The primer is LabCFTC’s second fintech-educational publication, the first being its October 2017 primer on virtual currencies. As outlined by the lab’s director Daniel Gorfine, the new primer engages with blockchain-enabled smart contract technology, which he notes “[Is] being used to drive further automation in our markets and may have an impact across a range of economic activities.”

LabCFTC’s primer opens with a definition of smart contracts as “a set of coded computer functions” that allow “self-executing computer code to take actions at specified times and/or based on reference to the occurrence or non-occurrence of an action or event.”

It sets out to explore a range of their potential applications, from rudimentary looped code for vending machine dispensal to more complex instances such as self-executing insurance and settlement of credit default swaps.

While recognizing the far-reaching potential benefits of using smart contracts — which include enhanced market efficiency, secure identity verification, automated trade execution, and prompt regulatory reporting — the primer outlines several risks and challenges for regulators to tackle.

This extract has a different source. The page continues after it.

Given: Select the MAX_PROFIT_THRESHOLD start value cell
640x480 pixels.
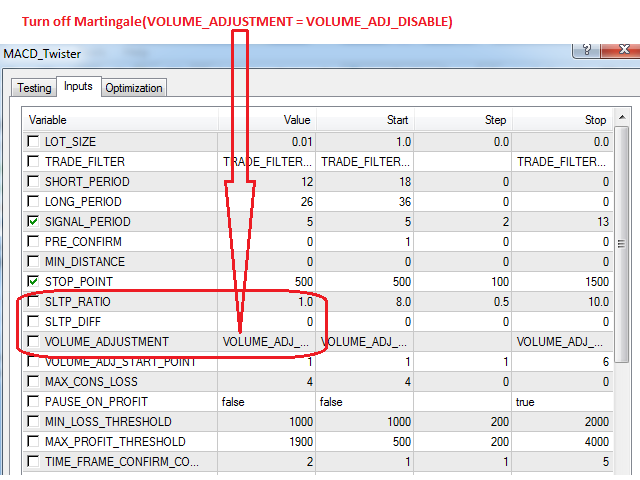Looking at the screenshot, I should click(363, 442).
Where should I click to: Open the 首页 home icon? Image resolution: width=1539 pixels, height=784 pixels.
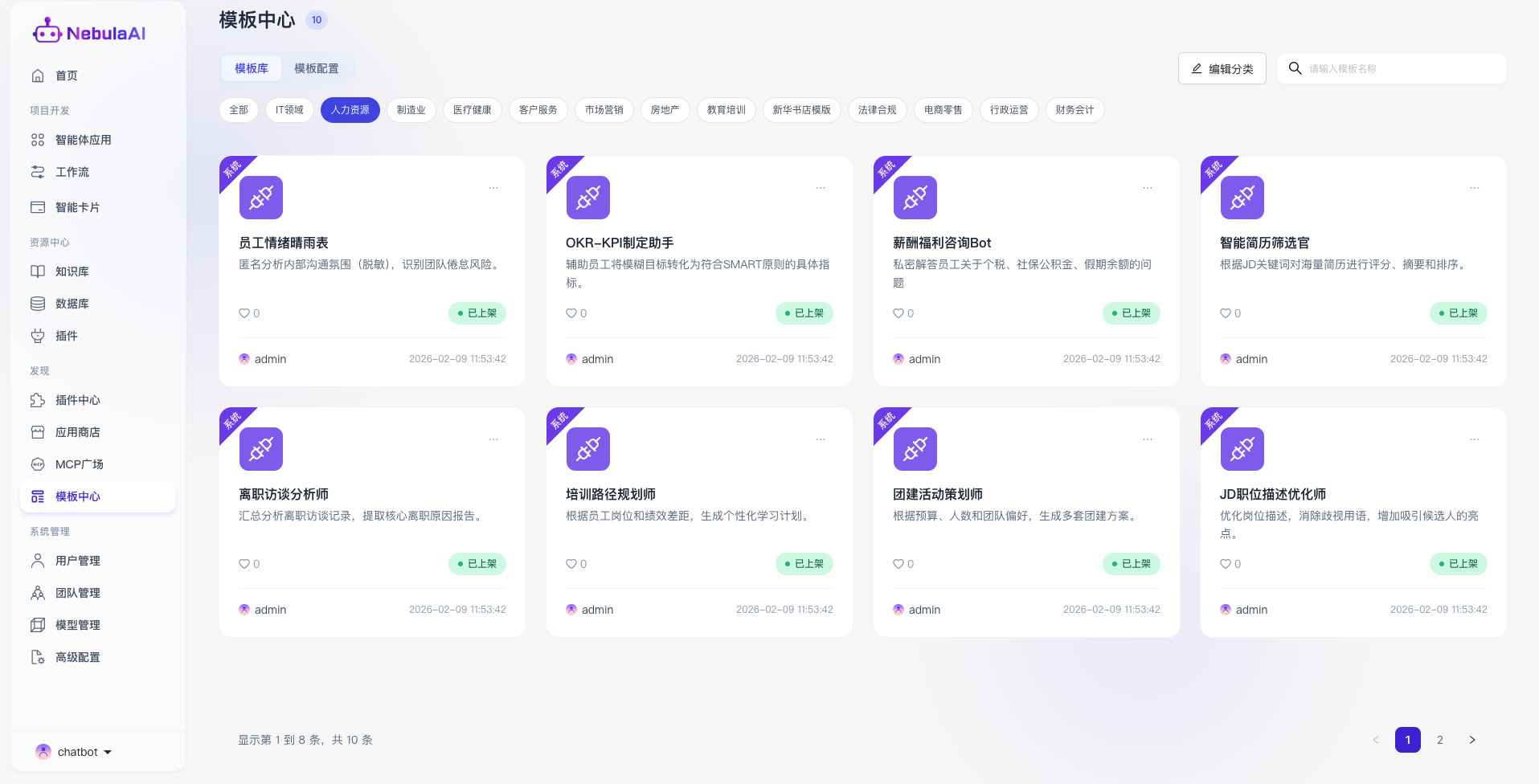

These are deemed to include the introduction of “operational, technical and cybersecurity” risks, as well as of fraud and manipulation. The CFTC argues that measures must be taken to mitigate their potential use for the unlawful circumvention of rules, and that liability mechanisms and good governance standards are required to properly attribute accountability and tackle dispute resolution in the case of misconduct or functional error.

The primer also outlines the remit of the CFTC’s oversight, highlighting areas where CFTC-regulated entities may have use for smart contracts, particularly in the financial sector. Many discussions of smart contracts, the document suggests, “use derivatives as examples,” as these “may be readily digitized and coded.” A smart contract may automate the fulfilment of a range of existing contracts such as forward, futures, options and swaps, it notes.

The lab also tackles smart contracts’ interaction with legal frameworks, emphasizing that “existing law and regulation apply equally regardless what form a contract takes.” Contracts or their constituent parts, whether or not they are written in code, remain subject to “otherwise applicable law and regulation.”

As reported, an arresting example of technical risk was raised this October by a group of analysts from Northeastern University and the University of Maryland. Their research argued that most Ethereum (ETH)-based smart contracts are “direct- or near-copies of other contracts,” carrying the risk that a copied smart contract contains a vulnerable or a buggy code, which is then duplicated across the ecosystem.